▽

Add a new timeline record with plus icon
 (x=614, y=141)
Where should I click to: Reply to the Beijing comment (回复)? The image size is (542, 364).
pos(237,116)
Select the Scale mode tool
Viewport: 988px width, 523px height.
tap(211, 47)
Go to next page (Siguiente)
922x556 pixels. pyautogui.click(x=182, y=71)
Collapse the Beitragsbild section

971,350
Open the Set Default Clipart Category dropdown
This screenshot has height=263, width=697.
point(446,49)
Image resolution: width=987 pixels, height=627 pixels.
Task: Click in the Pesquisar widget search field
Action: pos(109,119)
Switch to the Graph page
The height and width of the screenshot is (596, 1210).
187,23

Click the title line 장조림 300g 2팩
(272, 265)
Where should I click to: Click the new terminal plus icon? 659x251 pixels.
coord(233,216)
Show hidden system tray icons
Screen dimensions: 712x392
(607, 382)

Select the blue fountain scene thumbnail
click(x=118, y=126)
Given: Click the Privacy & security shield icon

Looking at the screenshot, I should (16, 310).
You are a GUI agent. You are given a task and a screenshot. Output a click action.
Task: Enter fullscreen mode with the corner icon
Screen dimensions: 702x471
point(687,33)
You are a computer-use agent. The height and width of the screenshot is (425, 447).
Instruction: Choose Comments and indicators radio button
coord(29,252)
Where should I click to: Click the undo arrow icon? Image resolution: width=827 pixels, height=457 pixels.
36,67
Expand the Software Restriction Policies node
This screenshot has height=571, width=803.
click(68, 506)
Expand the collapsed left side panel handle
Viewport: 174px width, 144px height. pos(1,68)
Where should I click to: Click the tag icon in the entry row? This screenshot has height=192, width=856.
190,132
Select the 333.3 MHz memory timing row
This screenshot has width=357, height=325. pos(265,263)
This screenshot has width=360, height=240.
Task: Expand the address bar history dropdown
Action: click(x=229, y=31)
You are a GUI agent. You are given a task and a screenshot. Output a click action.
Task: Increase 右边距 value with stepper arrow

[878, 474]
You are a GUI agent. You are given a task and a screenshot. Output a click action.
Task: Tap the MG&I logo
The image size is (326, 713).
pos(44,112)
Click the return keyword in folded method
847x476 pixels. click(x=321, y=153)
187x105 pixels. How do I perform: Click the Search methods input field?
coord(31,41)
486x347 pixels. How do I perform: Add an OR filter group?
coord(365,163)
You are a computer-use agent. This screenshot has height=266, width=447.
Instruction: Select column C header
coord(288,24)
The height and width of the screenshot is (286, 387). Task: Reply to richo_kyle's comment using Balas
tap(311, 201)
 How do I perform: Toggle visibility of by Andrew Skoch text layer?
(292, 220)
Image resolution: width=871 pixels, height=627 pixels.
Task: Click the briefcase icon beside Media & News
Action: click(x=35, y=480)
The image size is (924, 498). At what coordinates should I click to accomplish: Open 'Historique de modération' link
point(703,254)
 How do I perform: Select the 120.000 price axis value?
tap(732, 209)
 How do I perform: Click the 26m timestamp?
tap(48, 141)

△

▸ **What is required**:
Out of the records, collect only those lines that contain the string "computer".

▸ **Solution to the problem**:
You are a computer-use agent. The height and width of the screenshot is (425, 447).
You are a computer-use agent. This screenshot has height=266, width=447.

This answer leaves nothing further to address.